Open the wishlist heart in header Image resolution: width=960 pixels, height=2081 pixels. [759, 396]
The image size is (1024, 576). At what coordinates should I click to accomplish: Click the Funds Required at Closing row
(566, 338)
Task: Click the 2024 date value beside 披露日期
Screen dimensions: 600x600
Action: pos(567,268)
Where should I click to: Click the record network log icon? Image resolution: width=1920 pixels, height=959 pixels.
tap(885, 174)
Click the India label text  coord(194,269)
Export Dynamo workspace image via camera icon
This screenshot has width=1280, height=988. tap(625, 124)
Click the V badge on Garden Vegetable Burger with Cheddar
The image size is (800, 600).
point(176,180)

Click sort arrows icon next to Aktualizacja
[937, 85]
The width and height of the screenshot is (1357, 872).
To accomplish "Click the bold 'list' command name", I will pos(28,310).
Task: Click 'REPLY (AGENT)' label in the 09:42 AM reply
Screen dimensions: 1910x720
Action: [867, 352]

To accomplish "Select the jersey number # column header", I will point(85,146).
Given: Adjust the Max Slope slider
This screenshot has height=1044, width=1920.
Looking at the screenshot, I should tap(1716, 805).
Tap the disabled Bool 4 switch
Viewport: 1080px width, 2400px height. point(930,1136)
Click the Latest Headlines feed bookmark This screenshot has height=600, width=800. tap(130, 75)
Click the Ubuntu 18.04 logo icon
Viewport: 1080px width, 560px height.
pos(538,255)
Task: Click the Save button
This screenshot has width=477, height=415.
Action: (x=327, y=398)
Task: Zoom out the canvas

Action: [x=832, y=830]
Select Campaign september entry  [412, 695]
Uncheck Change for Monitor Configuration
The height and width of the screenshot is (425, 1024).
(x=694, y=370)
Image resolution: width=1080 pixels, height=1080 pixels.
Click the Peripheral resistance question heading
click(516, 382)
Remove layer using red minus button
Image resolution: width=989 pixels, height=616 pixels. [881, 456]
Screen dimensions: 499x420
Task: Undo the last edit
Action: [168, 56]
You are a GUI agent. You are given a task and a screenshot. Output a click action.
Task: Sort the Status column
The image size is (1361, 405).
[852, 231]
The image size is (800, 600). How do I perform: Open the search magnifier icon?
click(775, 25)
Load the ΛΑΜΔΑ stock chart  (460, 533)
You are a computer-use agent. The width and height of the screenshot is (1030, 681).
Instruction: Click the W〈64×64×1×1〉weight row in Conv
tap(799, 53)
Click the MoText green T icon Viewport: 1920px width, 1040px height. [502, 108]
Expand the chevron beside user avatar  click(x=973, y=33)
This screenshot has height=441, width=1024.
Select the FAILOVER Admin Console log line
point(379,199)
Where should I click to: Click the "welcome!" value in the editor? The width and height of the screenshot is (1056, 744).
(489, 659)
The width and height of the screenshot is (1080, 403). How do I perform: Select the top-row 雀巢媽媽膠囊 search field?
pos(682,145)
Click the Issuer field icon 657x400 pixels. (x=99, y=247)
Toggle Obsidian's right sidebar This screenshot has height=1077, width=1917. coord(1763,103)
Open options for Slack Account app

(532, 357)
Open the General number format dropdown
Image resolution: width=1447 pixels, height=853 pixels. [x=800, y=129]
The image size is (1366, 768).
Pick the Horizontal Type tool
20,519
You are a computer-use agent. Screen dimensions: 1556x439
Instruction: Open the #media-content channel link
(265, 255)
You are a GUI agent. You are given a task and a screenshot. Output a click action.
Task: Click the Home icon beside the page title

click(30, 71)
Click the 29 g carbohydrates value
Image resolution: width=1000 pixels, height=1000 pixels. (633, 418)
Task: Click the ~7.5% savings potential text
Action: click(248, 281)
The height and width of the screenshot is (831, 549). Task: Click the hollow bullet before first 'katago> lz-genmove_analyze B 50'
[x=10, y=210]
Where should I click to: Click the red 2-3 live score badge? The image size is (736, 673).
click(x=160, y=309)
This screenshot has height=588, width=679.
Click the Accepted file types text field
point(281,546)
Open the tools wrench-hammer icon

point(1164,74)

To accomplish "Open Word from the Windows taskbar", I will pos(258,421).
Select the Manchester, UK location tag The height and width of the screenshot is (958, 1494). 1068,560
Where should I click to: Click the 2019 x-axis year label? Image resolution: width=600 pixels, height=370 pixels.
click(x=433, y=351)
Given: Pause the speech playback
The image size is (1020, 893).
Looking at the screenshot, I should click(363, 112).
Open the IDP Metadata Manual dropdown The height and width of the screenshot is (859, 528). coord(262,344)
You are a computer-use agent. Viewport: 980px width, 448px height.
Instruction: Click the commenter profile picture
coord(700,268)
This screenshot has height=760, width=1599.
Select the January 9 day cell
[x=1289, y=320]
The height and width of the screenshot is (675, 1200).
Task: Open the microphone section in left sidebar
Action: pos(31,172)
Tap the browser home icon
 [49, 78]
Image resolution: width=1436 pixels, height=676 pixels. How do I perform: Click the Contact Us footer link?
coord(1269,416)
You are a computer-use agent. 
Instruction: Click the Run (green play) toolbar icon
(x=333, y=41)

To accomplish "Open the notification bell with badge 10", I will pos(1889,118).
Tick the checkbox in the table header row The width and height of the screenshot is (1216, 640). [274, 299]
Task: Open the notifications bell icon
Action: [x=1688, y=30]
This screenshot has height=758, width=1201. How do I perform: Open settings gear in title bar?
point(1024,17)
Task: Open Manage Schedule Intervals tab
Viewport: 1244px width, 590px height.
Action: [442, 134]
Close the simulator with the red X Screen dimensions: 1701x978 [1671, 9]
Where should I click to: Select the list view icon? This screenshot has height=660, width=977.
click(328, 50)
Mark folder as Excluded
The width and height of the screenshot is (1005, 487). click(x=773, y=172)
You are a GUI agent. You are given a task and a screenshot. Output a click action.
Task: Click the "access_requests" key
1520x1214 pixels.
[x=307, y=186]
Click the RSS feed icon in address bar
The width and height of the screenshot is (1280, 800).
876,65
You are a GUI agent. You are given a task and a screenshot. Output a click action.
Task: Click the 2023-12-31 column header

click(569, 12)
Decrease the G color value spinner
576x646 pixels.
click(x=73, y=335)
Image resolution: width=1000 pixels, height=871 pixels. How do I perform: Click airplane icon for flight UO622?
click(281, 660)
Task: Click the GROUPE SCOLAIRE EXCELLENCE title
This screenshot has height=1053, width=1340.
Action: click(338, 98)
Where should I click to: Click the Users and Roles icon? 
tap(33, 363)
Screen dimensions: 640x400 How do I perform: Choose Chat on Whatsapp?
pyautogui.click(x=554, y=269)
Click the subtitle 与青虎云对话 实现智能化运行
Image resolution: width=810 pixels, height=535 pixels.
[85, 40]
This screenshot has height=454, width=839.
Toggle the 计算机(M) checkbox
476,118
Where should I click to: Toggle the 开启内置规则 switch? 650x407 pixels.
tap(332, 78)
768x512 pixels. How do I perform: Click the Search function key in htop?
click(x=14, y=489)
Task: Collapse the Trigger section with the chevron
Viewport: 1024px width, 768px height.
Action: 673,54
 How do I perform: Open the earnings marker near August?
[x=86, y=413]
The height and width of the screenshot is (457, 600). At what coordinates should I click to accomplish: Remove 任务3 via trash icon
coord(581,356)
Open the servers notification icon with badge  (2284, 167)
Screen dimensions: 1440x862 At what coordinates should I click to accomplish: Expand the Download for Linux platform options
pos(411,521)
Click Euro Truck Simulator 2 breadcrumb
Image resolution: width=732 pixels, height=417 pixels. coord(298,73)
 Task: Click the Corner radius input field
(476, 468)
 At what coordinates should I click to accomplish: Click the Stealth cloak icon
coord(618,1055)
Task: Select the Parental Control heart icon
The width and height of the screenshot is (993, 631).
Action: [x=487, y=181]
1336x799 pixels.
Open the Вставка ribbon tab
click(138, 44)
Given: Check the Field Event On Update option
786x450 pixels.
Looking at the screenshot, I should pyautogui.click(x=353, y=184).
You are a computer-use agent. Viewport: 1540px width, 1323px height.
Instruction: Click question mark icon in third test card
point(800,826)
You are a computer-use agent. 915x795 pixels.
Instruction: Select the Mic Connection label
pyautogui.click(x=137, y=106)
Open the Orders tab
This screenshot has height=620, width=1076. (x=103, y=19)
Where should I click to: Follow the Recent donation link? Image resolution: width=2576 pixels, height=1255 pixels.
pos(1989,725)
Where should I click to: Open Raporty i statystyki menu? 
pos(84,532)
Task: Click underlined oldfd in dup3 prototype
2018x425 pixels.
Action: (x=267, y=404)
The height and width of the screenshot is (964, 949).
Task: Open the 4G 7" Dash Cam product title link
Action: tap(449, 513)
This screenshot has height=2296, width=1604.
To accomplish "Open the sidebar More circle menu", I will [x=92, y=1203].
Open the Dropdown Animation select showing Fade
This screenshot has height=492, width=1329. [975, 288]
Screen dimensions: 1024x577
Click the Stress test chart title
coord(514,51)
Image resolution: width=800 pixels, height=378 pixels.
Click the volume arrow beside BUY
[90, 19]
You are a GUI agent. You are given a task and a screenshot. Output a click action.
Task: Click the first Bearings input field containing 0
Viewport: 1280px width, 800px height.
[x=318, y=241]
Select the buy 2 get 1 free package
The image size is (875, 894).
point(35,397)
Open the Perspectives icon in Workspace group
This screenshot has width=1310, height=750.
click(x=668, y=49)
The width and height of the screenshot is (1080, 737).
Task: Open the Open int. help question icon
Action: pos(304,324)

==*==

**HOW TO COMPLETE THIS TASK**. Respond with a number only, the count of lines in the entries where the string "heart" occurs.

**RESULT BELOW**. 2